On Cleethorpes station there are the number one and number two refreshment rooms and despite trying to find out I never knew where number three was, but we had the number four refreshment room on the pontoon at the back of the ice factory. I don’t know when we took it over but certainly it was my fathers doing so probably late 1950s or early 60s. It was and still is a concrete bunker and it always smelt damp but it was a godsend to the merchants and barrowboys. There was a pot belly stove stood in the middle of the floor of the seating area for cold days.
In the mid 80s my father was persuaded that it would be a good idea to open a ship store supplying the dozens of Grimsby Seine netters and visiting Danish boats and we converted the seating area of the refreshment room into that. (The ship store was probably not one of our better financial moves.)
A very popular café was situated on the corner of Wharncliffe Road in Russell Grant’s building, the manageress was the most incredible lady called Rita. When she retired after more than 30 years I looked back and she had had only had two days off sick! She was loved by all the men and it was their delight to be banned by her and chased out of the shop (till they came back next time again of course). That one was just called Wharncliffe Road.

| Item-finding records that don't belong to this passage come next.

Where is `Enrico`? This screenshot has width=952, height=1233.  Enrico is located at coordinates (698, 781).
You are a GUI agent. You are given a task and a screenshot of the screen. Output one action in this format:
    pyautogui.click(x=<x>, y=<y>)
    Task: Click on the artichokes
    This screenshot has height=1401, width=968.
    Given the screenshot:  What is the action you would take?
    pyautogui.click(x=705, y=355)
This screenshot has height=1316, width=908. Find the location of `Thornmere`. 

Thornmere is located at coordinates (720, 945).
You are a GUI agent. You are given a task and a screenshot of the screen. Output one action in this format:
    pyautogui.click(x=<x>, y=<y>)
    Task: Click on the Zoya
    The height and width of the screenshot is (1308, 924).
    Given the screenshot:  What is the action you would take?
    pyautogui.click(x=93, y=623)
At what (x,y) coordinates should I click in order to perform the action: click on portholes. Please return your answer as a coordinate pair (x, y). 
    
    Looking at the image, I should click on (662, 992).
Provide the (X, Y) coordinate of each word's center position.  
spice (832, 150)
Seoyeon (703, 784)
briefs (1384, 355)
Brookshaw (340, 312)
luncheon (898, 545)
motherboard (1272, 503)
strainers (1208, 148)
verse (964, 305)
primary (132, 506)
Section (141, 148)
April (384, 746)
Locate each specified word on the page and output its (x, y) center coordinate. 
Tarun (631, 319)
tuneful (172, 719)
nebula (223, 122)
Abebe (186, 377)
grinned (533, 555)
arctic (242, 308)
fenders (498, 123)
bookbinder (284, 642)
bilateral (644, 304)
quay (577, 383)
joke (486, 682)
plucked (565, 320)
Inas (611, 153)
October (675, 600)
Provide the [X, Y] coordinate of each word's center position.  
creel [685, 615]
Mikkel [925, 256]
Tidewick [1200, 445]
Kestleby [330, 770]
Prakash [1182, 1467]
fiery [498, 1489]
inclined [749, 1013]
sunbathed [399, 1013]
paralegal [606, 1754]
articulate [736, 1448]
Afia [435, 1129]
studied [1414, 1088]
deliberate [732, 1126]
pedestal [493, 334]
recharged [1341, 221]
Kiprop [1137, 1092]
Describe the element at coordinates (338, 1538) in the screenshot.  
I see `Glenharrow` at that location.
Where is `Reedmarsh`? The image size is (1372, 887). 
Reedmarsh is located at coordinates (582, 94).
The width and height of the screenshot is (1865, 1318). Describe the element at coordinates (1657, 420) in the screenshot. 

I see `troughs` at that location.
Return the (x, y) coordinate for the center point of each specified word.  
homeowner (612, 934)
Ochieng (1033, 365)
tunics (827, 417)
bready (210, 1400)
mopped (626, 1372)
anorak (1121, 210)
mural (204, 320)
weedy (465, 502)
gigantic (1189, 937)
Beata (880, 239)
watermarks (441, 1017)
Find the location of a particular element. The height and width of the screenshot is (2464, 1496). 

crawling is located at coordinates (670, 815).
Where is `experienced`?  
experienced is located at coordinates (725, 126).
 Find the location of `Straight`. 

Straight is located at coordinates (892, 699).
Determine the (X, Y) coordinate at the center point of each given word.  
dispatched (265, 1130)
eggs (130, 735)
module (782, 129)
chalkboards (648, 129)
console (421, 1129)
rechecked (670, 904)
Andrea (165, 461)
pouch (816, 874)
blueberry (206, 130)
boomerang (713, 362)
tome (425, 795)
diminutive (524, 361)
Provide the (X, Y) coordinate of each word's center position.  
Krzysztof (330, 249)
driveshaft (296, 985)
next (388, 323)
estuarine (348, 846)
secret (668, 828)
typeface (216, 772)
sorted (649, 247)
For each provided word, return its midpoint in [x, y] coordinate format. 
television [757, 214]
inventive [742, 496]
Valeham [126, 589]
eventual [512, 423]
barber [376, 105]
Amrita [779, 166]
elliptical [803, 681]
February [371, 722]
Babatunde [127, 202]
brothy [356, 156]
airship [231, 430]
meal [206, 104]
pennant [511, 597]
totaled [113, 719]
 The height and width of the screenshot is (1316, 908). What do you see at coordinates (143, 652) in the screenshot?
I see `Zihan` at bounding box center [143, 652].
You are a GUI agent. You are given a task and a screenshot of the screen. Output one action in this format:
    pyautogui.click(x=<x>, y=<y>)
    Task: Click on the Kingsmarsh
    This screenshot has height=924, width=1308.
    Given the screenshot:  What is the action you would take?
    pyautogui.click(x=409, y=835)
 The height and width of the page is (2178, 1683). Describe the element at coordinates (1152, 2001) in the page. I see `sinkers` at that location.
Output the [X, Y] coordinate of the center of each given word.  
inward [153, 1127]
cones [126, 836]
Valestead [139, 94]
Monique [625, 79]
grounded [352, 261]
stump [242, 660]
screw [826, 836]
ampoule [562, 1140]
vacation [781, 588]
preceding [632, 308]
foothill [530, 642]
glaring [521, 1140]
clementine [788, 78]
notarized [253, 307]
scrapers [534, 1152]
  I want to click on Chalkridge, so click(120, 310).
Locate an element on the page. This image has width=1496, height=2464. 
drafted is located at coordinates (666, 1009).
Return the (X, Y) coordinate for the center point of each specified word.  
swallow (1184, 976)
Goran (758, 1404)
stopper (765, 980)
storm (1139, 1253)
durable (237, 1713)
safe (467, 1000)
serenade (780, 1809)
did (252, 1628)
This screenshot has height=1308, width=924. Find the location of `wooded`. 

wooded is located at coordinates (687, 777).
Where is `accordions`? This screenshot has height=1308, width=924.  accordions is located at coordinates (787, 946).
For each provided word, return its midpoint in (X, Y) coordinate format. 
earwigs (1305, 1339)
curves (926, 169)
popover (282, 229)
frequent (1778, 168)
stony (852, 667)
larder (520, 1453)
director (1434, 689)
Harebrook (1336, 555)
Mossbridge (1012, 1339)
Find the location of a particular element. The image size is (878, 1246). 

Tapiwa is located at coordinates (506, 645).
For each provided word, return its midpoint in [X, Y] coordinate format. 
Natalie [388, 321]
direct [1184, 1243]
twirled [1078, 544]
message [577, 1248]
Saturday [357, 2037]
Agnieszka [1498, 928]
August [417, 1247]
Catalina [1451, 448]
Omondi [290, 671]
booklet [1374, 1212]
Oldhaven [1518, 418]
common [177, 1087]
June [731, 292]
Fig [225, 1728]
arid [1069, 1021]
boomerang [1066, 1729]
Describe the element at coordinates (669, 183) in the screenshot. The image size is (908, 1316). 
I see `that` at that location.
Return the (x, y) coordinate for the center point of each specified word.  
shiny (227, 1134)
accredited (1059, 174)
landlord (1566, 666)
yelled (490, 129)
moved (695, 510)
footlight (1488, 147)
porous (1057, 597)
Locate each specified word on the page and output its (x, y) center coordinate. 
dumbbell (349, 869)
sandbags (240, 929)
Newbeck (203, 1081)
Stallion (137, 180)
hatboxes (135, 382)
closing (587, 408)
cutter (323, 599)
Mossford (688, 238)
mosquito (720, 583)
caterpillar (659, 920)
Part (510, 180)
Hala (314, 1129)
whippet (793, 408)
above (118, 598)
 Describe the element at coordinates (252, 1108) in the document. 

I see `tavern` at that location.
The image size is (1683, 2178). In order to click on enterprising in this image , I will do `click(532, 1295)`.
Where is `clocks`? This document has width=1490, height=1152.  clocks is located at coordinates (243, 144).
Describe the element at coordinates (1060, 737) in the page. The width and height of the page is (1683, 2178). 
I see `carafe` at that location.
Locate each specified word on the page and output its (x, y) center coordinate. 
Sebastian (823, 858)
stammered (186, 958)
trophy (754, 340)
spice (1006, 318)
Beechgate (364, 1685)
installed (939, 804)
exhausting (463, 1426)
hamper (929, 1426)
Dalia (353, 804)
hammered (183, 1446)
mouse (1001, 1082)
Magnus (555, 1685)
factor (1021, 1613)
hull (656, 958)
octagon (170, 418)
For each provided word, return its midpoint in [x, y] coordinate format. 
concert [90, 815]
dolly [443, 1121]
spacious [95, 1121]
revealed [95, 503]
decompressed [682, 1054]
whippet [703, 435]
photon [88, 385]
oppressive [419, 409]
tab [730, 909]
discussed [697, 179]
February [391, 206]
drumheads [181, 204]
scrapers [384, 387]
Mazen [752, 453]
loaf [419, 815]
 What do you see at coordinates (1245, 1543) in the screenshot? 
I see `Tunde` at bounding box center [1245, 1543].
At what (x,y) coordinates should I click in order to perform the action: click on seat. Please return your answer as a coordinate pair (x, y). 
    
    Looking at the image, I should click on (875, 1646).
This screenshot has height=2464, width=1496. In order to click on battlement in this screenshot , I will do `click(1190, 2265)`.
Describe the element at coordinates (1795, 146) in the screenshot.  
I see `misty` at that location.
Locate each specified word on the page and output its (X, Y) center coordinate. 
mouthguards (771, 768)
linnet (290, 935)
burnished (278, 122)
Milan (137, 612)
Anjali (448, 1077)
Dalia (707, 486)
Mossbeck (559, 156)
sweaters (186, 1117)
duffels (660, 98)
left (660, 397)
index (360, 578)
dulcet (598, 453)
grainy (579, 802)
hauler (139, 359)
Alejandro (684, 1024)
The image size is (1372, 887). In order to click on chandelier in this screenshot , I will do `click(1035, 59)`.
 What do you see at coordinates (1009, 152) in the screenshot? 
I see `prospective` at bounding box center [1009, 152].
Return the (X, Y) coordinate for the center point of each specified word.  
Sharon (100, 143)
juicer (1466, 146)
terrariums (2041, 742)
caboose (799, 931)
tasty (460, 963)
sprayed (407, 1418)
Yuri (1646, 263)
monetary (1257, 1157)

Another one which was a tiny little café was on Cross Street. I was quite small when my father closed it and it never really reopened. I do remember not long after, my father got a call late at night that there was a cat trapped in the café and so he went down to find that the cat had died and left a solitary kitten. We looked after it for a couple of days until a kind soul could be found to take it and I remember it was completely wild and dangerous – feral. Not surprisingly we called this cafe Cross Street.
In the 60s the Jubilee café came up for sale and it was purchased and included into the company. We always called it the Jubilee café but in earlier days it was called Cannings after Councillor Canning who originally I believe moved it from one of the parks in Grimsby and extended it to form the café.
The Jubilee café was on the engineering side of the docks next door to the slipways and with the engineers, carpenters, plumbers, painters, electricians and all the rest who frequented it, it had a very different smell to all the rest – strange what you remember.
When the new fishmarket opened we no longer had a need for the number four refreshment room and as I was in charge then, I opened the new café which predictably enough I called Newmarket, based in the office space overlooking the Fish market.
This was an interesting time when there were lots of visiting VIPs who were shown around the market and then treated to a silver service smoked haddock and poached egg breakfast in the boardroom. I had the job of setting it all out and serving up, and some of the groups were quite disparate. We had a group of Colonels from different armies. Neil Kinnock and local politicians. Brake brothers. Groups of fishing leaders from Denmark and Iceland. I suppose I really should have kept a diary of them all. When Frank Flear became Lord Lieutenant of Lincolnshire we had a very strange mid-afternoon sit down buffet for probably 30 past Lord Lieutenants. Quite surreal.
Apart from the Jubilee café they were all referred to by the customers as Sollys, it was only us who called them by their geographical names really. Although sometimes the customers would refer to them by the manageress’s name so Wharncliffe was quite often called Rita’s.